(Stored data)
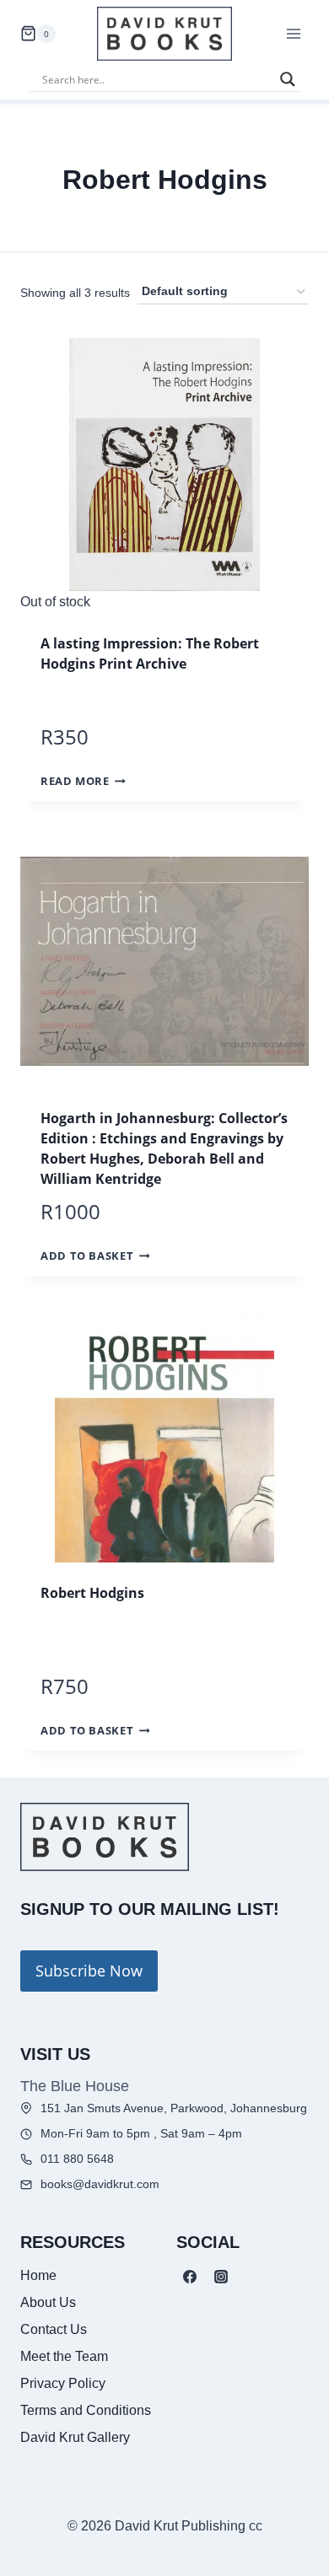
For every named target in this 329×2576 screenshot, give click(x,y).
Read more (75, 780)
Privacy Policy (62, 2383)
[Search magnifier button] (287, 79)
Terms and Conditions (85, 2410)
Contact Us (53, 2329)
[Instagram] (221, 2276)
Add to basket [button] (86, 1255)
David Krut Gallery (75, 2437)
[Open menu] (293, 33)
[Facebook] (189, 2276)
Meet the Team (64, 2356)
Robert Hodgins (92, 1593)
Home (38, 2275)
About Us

### WHAT THE TASK ASKS
Of the lines above, copy each that contains "button".

### EXERCISE OUTPUT
[Search magnifier button] (287, 79)
Add to basket [button] (86, 1255)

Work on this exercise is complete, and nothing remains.